Extracting MORE Features from Map Services

Back in August 2015 I posted information about how you can extract features from a map service.  Since then, I have had many contact me about modifying the code so it can extract features beyond the record limit set in the map service.  So today I decided to work on one that does!

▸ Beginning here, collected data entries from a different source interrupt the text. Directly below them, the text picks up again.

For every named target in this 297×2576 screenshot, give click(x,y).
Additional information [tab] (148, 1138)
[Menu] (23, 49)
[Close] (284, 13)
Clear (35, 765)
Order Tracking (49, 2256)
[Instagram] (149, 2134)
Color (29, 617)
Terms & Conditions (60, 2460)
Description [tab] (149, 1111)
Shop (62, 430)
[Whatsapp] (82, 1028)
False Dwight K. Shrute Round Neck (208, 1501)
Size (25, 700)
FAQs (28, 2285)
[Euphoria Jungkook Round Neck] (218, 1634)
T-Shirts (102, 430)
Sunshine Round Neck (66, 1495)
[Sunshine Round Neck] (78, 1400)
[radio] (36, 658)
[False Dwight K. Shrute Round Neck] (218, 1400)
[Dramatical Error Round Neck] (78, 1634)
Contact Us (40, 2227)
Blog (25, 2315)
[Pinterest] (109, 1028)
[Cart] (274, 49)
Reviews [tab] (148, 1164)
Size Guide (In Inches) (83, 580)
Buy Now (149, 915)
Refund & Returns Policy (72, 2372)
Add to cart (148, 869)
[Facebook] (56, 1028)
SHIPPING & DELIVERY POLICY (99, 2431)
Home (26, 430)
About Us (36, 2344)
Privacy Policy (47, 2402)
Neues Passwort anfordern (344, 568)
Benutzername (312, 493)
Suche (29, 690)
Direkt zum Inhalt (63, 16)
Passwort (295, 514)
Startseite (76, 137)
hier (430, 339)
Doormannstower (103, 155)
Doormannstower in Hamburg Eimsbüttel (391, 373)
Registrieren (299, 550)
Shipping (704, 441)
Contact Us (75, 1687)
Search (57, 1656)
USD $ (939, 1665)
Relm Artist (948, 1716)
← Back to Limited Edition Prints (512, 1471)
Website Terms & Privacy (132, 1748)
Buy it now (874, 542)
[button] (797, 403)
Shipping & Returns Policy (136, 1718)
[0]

To test the script, I headed over to the map services provided by the State of California GIS.  Specifically, the one for wildfires:

http://services.gis.ca.gov/arcgis/rest/services/Environment/Wildfires/MapServer

When you scroll down a quick look will reveal that there is a maximum record count of 1000:

extractpt2-1

At the top, click on the “ArcGIS Online map viewer” link to take a look at the data.  I changed my basemap to Dark Gray Canvas so the symbology really pops.  Here is the area around Santa Clarita:

extractpt2-2

What a mess!  There sure has been a lot of fires in this area.  Clicking on the Show Table icon for the Wildfires layer will reveal how many records (wildfire polygons) I will need to extract:

extractpt2-3

I will extract all 17,550 polygons with the following Python script:

import arcpy
import urllib2
import json

# Setup
arcpy.env.overwriteOutput = True
baseURL = "http://services.gis.ca.gov/arcgis/rest/services/Environment/Wildfires/MapServer/0"
fields = "*"
outdata = "H:/cal_data/data.gdb/testdata"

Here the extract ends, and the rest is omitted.